Detroit, a city that filed for bankruptcy a couple years ago, has shut off water to poor residents who have not paid their water bills.

The bankruptcy was caused by many factors. White flight was one: the retreat of the wealthy to suburban areas, leaving behind only poor minorities as a tax base. The automation of the auto industry, the end of a huge source of employment for the people, was a blow. But that didn’t make the bankruptcy inevitable. The city government can take much responsibility, from mismanaging pension funds for city workers to wasting tens of millions of dollars by not cutting off water to foreclosed, abandoned homes. The city has not sufficiently scaled back its utilities system, despite losing a million people. The budget was unbalanced and massive debts incurred. And the city is still going to spend $444 million on a new hockey stadium, while poor black residents who had their water shut off because they could not pay their bills go thirsty. This is madness.
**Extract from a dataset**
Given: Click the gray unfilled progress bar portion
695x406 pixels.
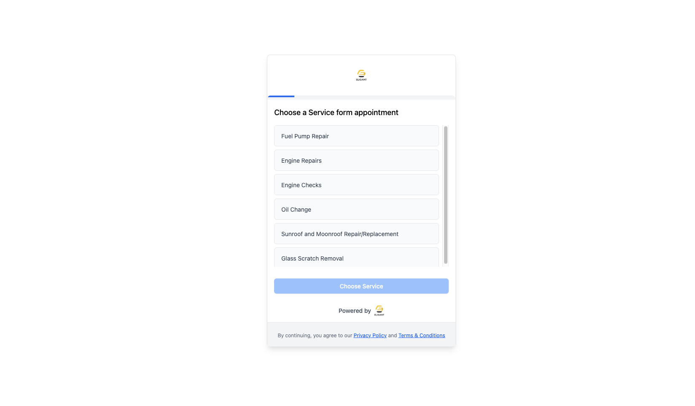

Of course funds are needed to maintain the city’s water system, but seeing how taxpayer money seems to be available for the Red Wings but not the poor, what is truly needed in the long run is participatory budgeting, the establishment of direct democracy, the end of corporate power in city government, the immediate recall of corrupt politicians, and so forth. What’s needed is socialism.

Detroit’s water crisis reveals the absurdity of capitalism (and government services that operate in a capitalistic manner), where purchasing power determines who gets access to goods and services. Those with no money have no access to healthcare, housing, food, water. There are really only two solutions if we don’t want people dying of thirst, preventable diseases, etc. Either A) establish the high minimum wage and guaranteed employment through public work programs or B) offer free water, healthcare, education, etc. funded by progressive taxes. Either one, or a mix of both, could be called socialism.

People either need the purchasing power to buy goods and services themselves or such things must be subsidized or offered as free human rights. Under free market capitalism we get neither.